= TASK PROMPT =
Print the records below exactly; all of them are needed.

= DATA SUPPLIED =

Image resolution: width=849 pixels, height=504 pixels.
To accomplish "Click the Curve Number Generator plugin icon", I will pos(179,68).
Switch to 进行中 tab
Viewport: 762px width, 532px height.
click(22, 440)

= EXERCISE OUTPUT =
Image resolution: width=849 pixels, height=504 pixels.
To accomplish "Click the Curve Number Generator plugin icon", I will pos(179,68).
Switch to 进行中 tab
Viewport: 762px width, 532px height.
click(22, 440)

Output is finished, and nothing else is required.